De vrouw bestrijdt dat zij zich zodanig grievend heeft gedragen dat het verzoek tot vaststelling van partneralimentatie om die reden dient te worden afgewezen. De door de man overgelegde verklaringen zijn eenzijdig en partijdig. Het was juist de man die teveel dronk en haar slecht behandelde. De man heeft daarmee gedrag bij de vrouw uitgelokt. Ook voert de vrouw aan dat de rechtbank ten onrechte heeft overwogen dat uit de door de man overgelegde verklaringen wel kan worden afgeleid dat de vrouw dronk en dat er veel ruzies waren.
5.2
Als maatstaf ter bepaling van de partneralimentatie gelden niet alleen behoeftigheid, behoefte en draagkracht, maar ook factoren van niet-financiële aard. Bij niet-financiële factoren kan het gaan om persoonlijke omstandigheden en gedragingen, op grond waarvan in redelijkheid van de ex-echtgenoot niet kan worden gevergd een alimentatiebijdrage te betalen. Het door de man genoemde grievende gedrag van de vrouw valt hier ook onder. In het algemeen geldt dat bij de beoordeling in een concreet geval of een zodanige situatie zich voordoet, terughoudendheid dient te worden betracht, mede gelet op het onherroepelijke karakter van zo 'n beëindiging dan wel matiging.
5.3
Voor het hof zijn de door de man aangevoerde feiten en omstandigheden onvoldoende zwaarwegend om te concluderen dat het naar maatstaven van redelijkheid en billijkheid onaanvaardbaar is om van de man te verlangen dat hij een bijdrage in het levensonderhoud van de vrouw moet betalen. Zoals de man zelf ook stelt, is de vrouw van aanvang af - dus vanaf het moment dat partijen elkaar hebben leren kennen in 2010 - open geweest over haar PTSS, borderline-problematiek en historie van alcoholmisbruik. De aan de vrouw verweten gedragingen, met name alcoholgebruik en conflictueus gedrag, moeten worden bezien in het licht van de problematiek van de vrouw en ook de rol die de man daarin mogelijk heeft gespeeld. In die context zijn de genoemde gedragingen - als deze al vast zouden komen te staan - niet ernstig genoeg om tot een definitieve beëindiging van het recht op alimentatie over te gaan.
Ingangsdatum
5.4
Artikel 1:402 van het Burgerlijk Wetboek (BW) laat de rechter grote vrijheid bij het vaststellen van de ingangsdatum van de alimentatieverplichting. Drie data liggen als ingangsdatum het meest voor de hand: de datum waarop de omstandigheden zijn ingetreden die voor de onderhoudsverplichting bepalend zijn, de datum van het inleidend processtuk en de datum waarop de rechter beslist.

**Aangeleverde gegevens:**
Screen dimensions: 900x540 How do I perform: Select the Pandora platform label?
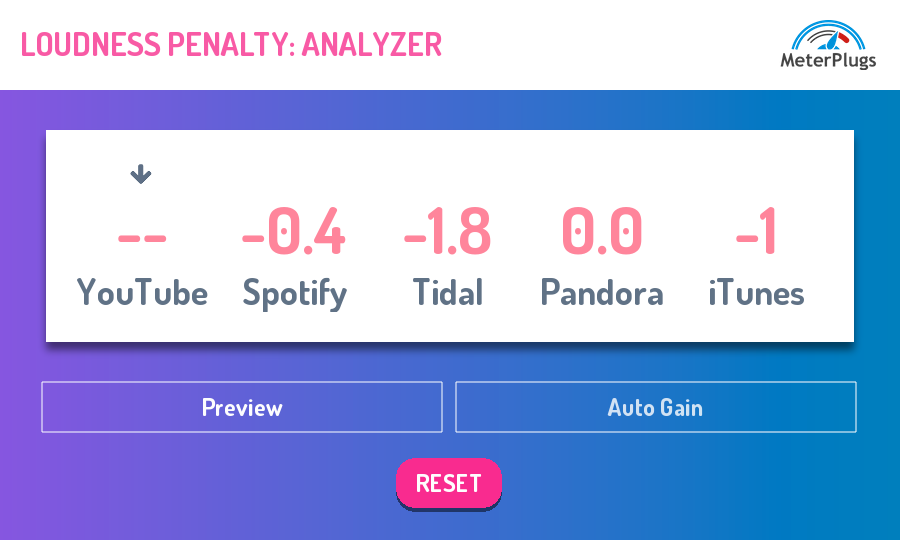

**Opdracht:**
Beantwoord alstublieft de volgende vragen over de tekst over partneralimentatie.
(a) In welk jaar hebben partijen elkaar leren kennen?
(b) Welk artikel van het Burgerlijk Wetboek laat de rechter grote vrijheid bij het vaststellen van de ingangsdatum van de alimentatieverplichting?
(c) Welke factoren gelden naast behoeftigheid, behoefte en draagkracht ook als maatstaf ter bepaling van de partneralimentatie?

**Uitgewerkt antwoord:**
(a) In 2010.
(b) Artikel 1:402 BW.
(c) Factoren van niet-financiële aard.